Bay Area food supply chain startup Silo is in trouble. TechCrunch has learned that the company laid off about 30% of its workforce, or more than 24 people, on Tuesday. Silo confirmed the layoffs and clarified that the cuts were across the board and not focused on individual departments.
Silo issued the following statement to TechCrunch regarding the layoffs:
We recently made the difficult decision to reduce our workforce by approximately 30%. We are committed to supporting affected team members and are offering severance packages and recruitment support. At the same time, Silo remains dedicated to serving our customers and the entire fresh food industry, and will focus even more agilely on building the next generation of supply chain management software solutions.
Founded in 2018, Silo's platform helps food and agriculture businesses automate workflows and has since expanded to other areas, including payables and receivables automation, inventory management, bookkeeping, financing and other payment products. Expanded.
Leading up to the layoffs were issues with lending products that had a negative impact on Silo's bottom line. Company officials confirmed that customers defaulted on their loans, which caused Silo's bank partners to suspend loan products. Silo then worked with the bank to resolve the customer's issue and the facility was able to receive funding again.
Silo can now make loans, but the lack of payments from its customers and a general halt in lending has led to lower revenue and job cuts in the period, so Silo is likely to be cautious about expanding its lending products.
All of this has happened in recent weeks, but Silo may not have defaulted if it had put in place stronger risk management processes.
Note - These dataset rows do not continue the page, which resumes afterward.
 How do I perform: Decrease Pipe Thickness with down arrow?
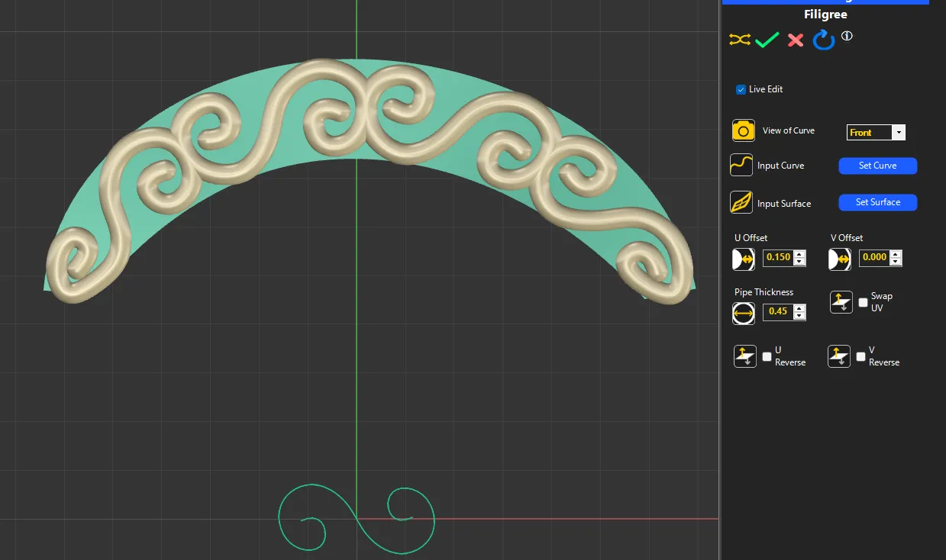[x=799, y=316]
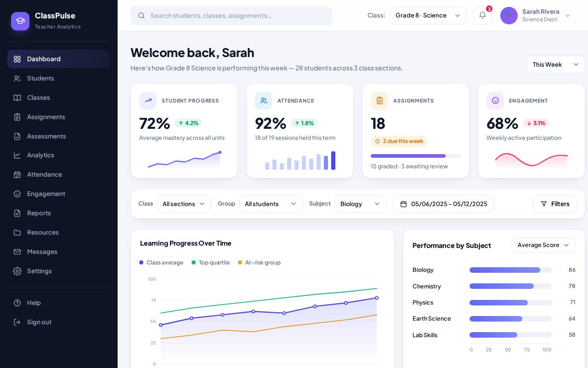Viewport: 588px width, 368px height.
Task: Expand the This Week period dropdown
Action: [x=556, y=64]
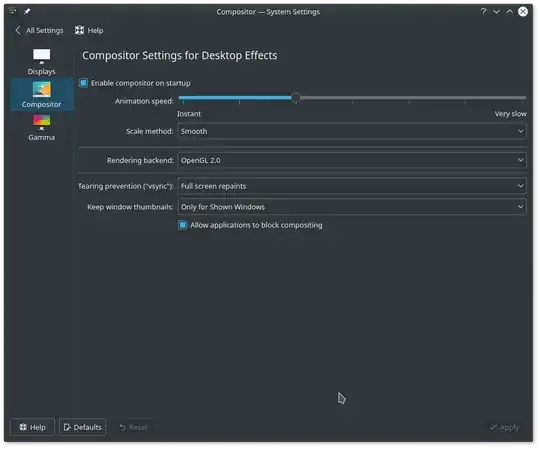Click the question mark help icon in title bar
This screenshot has height=449, width=540.
483,12
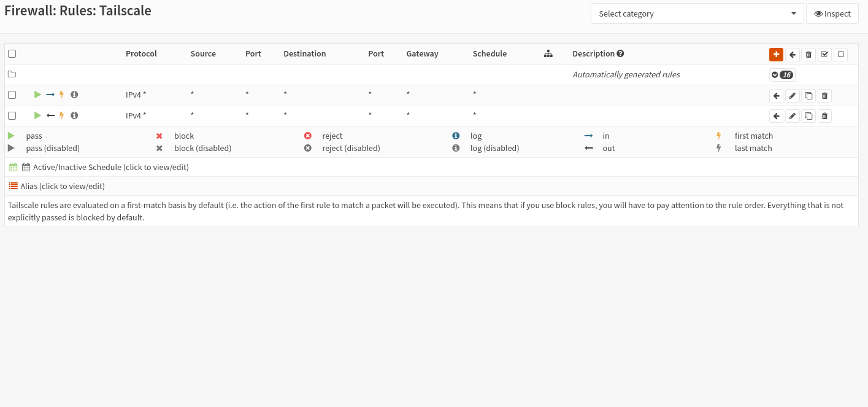Select the outbound IPv4 rule checkbox
This screenshot has width=868, height=407.
[x=12, y=115]

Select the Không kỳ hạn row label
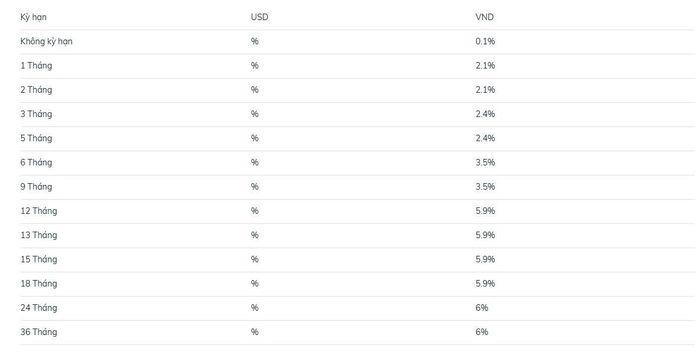click(46, 41)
Additionally, we have heard that Silo is in M&A discussions as a solution to the current situation. The company had been in talks with potential trading partners ahead of last year's Series C, but the funding allowed Silo to pause those talks. In recent weeks, M&A talks have reignited on the back of the company's renewed growth over the past year and a possible need for an exit.
The startup raised $32 million in Series C funding last summer. Investors include Initialized, Haystack, Tribe Capital, KDT, a16z, and more.